The important thing here is to see how easy it is to fire off a lot of threads in a single, easy to read unit test without all the usual threading plumbing code that would litter something like this.

The way it works is that we define a set of tasks via the Task Parallel Library (part of .NET 4.0) each of which calls the code where we have our threading problem.  When Task.Factory.StartNew() is called the Task Parallel Library (TPL) immediately creates a new thread and calls the method returning control to our code along with a Task object so would can check the state of the task or cancel it if so desired.  In this case we don’t care and immediately start another thread as soon as possible.
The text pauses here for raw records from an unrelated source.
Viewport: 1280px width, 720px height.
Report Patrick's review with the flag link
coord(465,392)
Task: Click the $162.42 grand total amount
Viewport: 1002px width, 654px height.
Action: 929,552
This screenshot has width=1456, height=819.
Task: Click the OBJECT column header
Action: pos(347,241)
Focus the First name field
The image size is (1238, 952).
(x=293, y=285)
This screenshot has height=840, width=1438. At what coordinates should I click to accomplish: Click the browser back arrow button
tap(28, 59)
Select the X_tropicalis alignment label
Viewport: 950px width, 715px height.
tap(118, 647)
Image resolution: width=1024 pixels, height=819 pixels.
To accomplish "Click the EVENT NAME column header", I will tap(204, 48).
We then use the Task.WaitAll statement to wait until all the Tasks we defined are completed so that the test doesn’t complete prematurely.  Too easy.

Note that we could also just as easily have used Parallel.Invoke for this.  The same test using Parallel Invoke would be something like this:

[TestMethod]
public void ParallelInvoke()
{
InitializeControllerAndGroup();

Parallel.Invoke(
() => MakeMove(1),
() => MakeMove(2),
() => MakeMove(1),
() => MakeMove(2),
() => MakeMove(1),
() => MakeMove(2),
() => MakeMove(1),
() => MakeMove(2),
() => MakeMove(1),
() => MakeMove(2)
);
}
I personally prefer the first approach because I like the more explicit control over the thread creation, though it’s obviously noisier than the Parallel.Invoke version.  Note that with Parallel.Invoke you hand over control to the TPL and it figures out how many threads it will use to run the actions you define based on the number of cores available on the machine.

Regardless of the method you choose you can take advantage of the TPL to help you unit test your multithreaded code and make your application more resilient.